---------- Given information

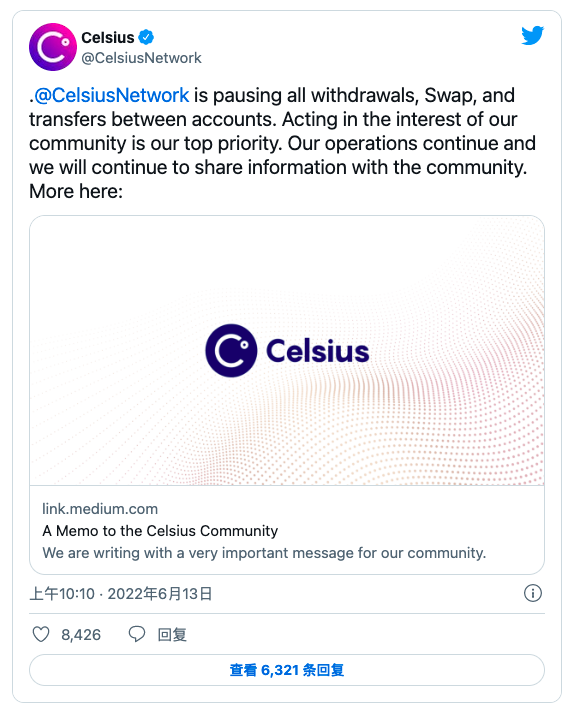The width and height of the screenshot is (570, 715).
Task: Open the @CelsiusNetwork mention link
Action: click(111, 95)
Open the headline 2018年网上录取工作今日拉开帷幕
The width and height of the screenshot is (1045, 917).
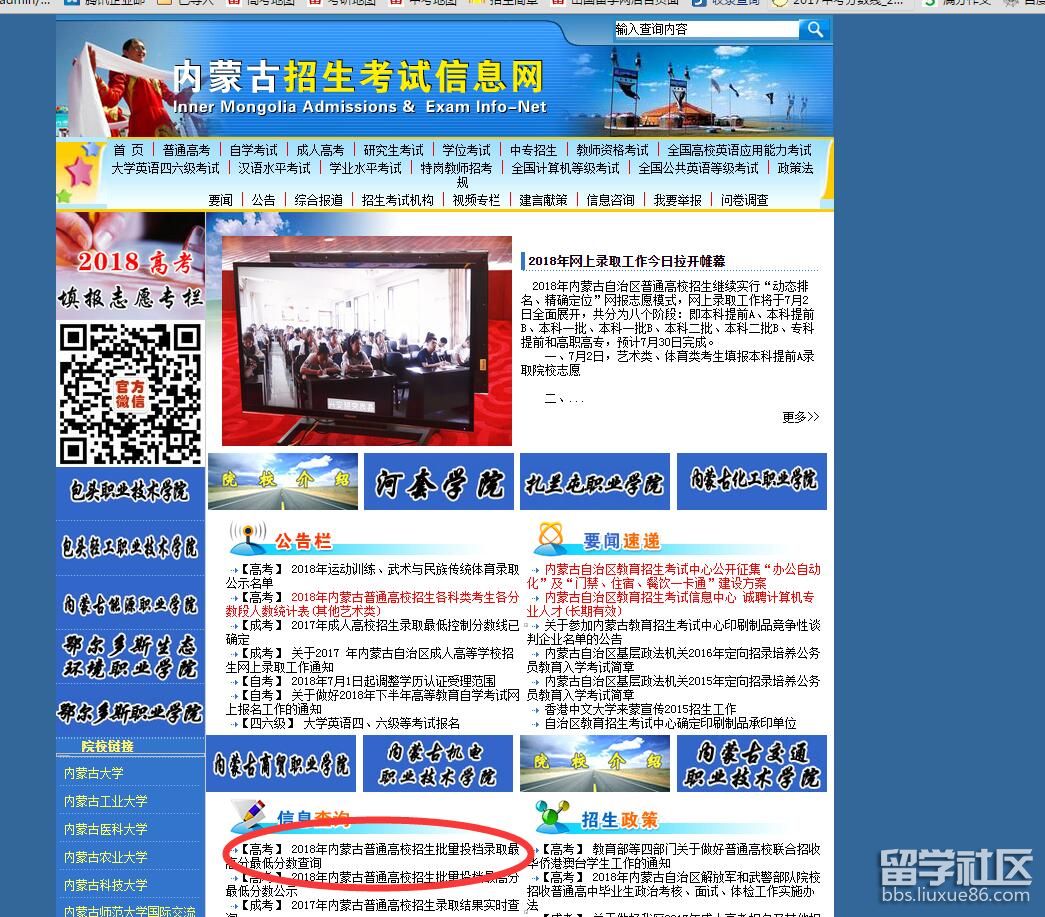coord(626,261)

--------------------
---------- Given information

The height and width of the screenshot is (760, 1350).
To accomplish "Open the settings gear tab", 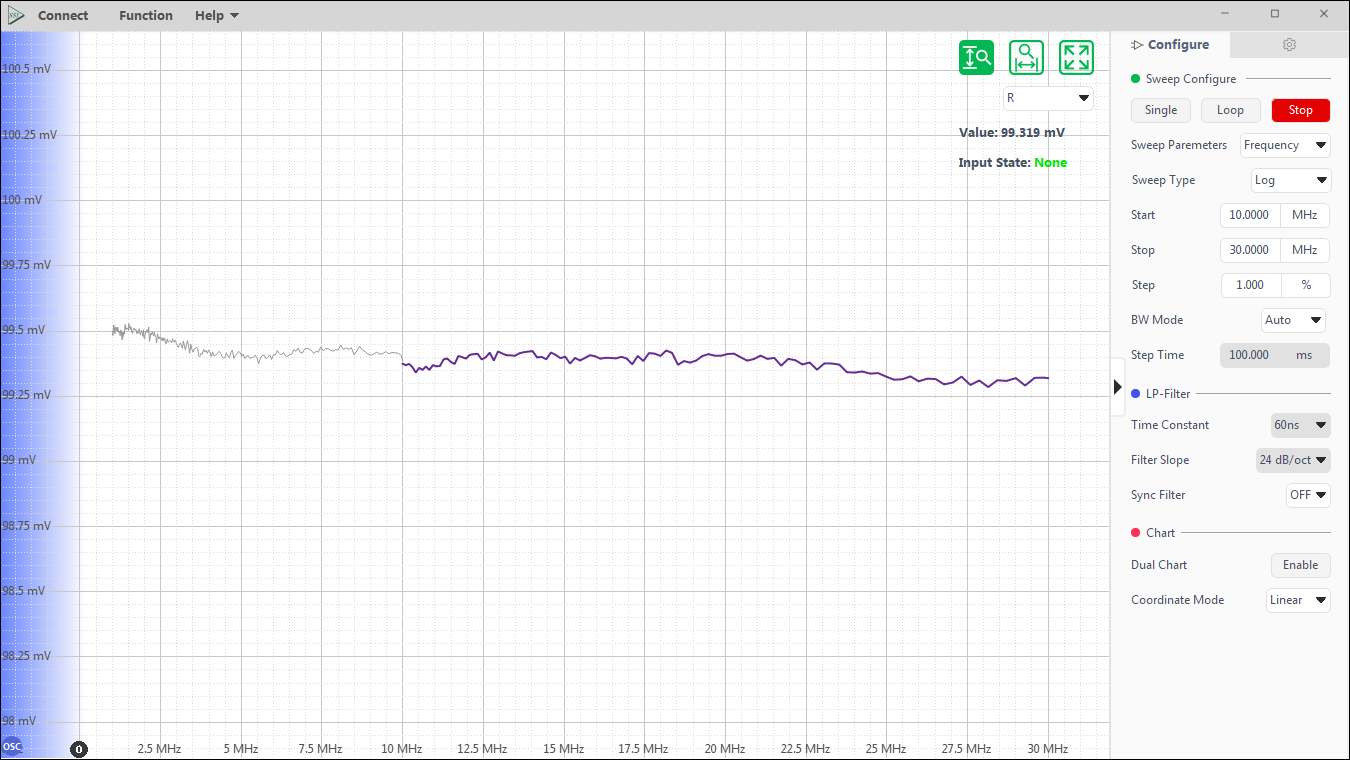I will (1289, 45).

--------------------
---------- Given information

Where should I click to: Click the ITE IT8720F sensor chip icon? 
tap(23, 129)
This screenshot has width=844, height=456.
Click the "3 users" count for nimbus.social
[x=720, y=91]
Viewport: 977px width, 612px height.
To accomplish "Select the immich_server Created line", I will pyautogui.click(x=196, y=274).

--------------------

▸ Exercise directions
In the entries above, find the line with "Where should I" and the line with "Viewport: 977px width, 612px height.", then restate word for word both of them and every line between, with nothing more.

▸ Task solution
Where should I click to: Click the ITE IT8720F sensor chip icon? 
tap(23, 129)
This screenshot has width=844, height=456.
Click the "3 users" count for nimbus.social
[x=720, y=91]
Viewport: 977px width, 612px height.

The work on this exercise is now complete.